I remember seeing a film on the amazon warriors of Dahomey a couple of years ago at an African film festival in London. It was completely without cliche, beautifully shot against a grasslands backdrop - a simple story of love and loss and female soldiers controlling the peace. Then again, Sembene's Karmen Rei (or was it Gei) - a visually gorgeous rerun of the Carmen story set on Goree Island. Which reminds me of yesterday: I always want to cry or hit someone when I go to places like Virgin Megastore and peruse the DVD racks. As I was paying for some stuff at the counter, the till girl asked me if there was anything she could help me with. I said in fact there is. Don't you think its a cultural crime, especially in the context of Geldoff et al making a noise about helping Africa, that there is only ONE african dvd amongst the many thousands here (it was Abouna Our Father). She said well the films we stock here are based on demand. To which I said yes but you and i both know that demand is not a natural given, it is always created, constructed and marketed.

But of course I was pissing in the wind. One of my dreams is that one day, all the classics of African cinema will be available on DVD. My life will have failed if this doesnt happen.


Chxta 1:34 pm  

"One of my dreams is that one day, all the classics of African cinema will be available on DVD. My life will have failed if this doesnt happen."
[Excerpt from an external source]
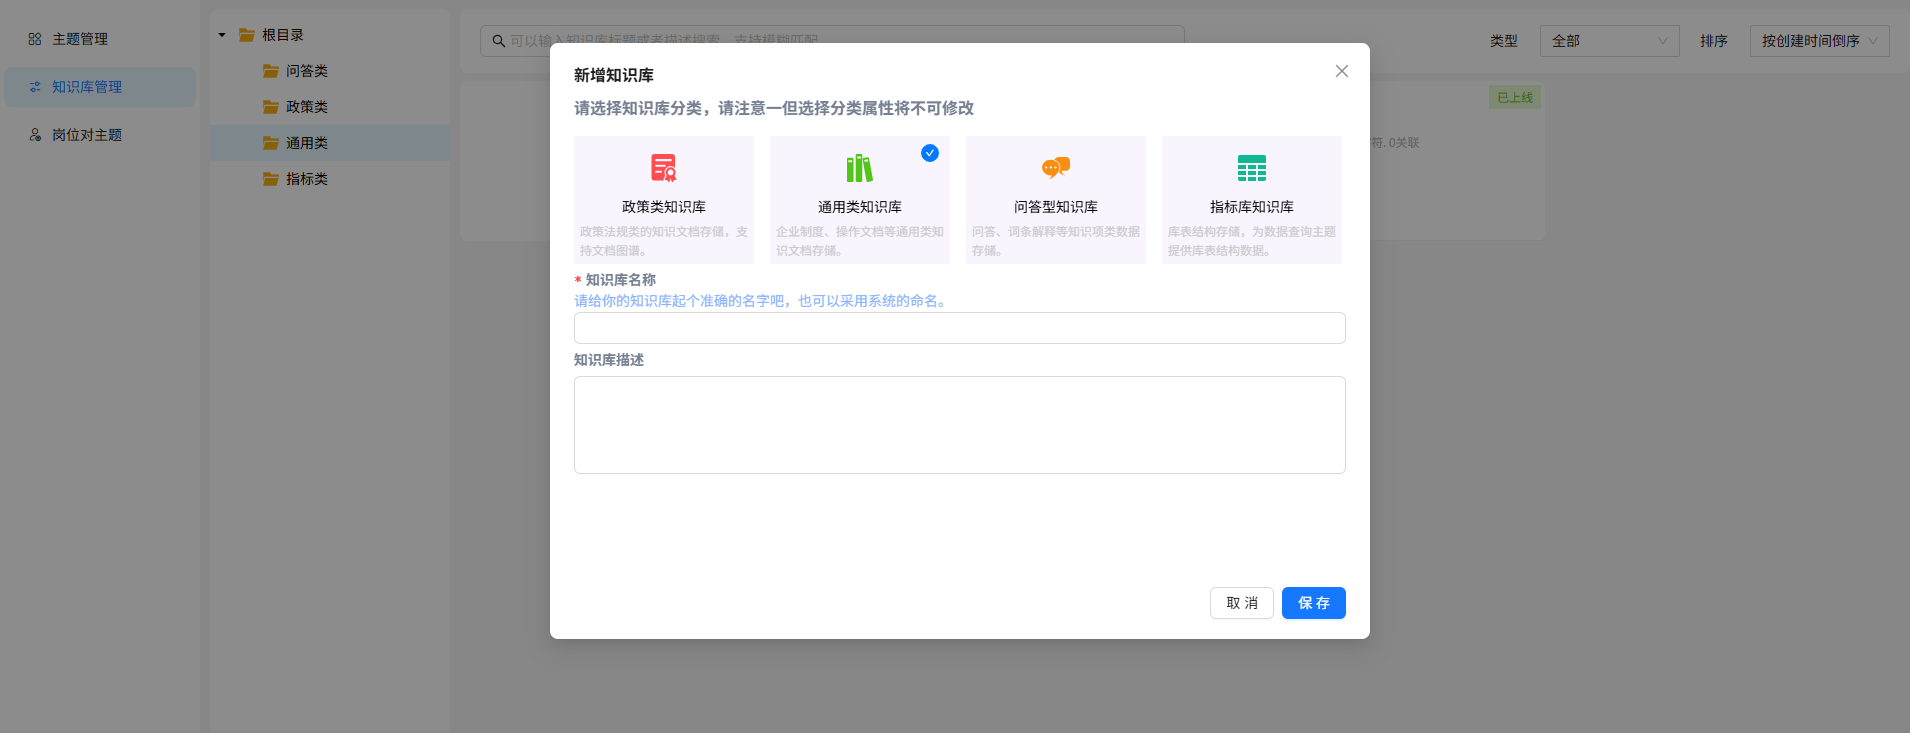1910x733 pixels.
Task: Open the 类型 dropdown showing 全部
Action: pyautogui.click(x=1608, y=41)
If you eally believe that, then your life will fail!

the flying monkeys 4:32 pm  

Notwithstanding that the origins of much of what the Yoruba stand for is in various forms currently being showcased on DVD, Jeremy's dream advocates something very good, something very desirable. This is very good but easily moved web based content will be even better.

In the pipeline is another DVD titled "Ayetoro live in lagos" by Funsho Ogundipe (a yoruba and one of Nigerias contemporary producers, showcasing yoruba music in its most artistically developed stage. Check out the tune "Yoruba boys club" in a previous album Afrobeat Chronicles 1 is a classic yoruba tune).

Back to ayetoro's imminent DVD release. It features rare concert footage with a big band. Also has extras by way of promo videos and interviews with the band. There is also a Cd Afrobeat chronicles Vol 2. Both are scheduled for release in Dec. 2005.

In the future, the distribution of contemporary West African art will be Internet-based. If consumers from the remotest villages in west africa can get diskless movies over the Web, they wouldn't need DVD players at all.

That has been a pipe dream so far -- due to insufficient use of high-capacity broadband networks and a lack of delivery schemes.

However faced with confusion of ongoing standards war, many consumers may choose to make do with their current DVD players.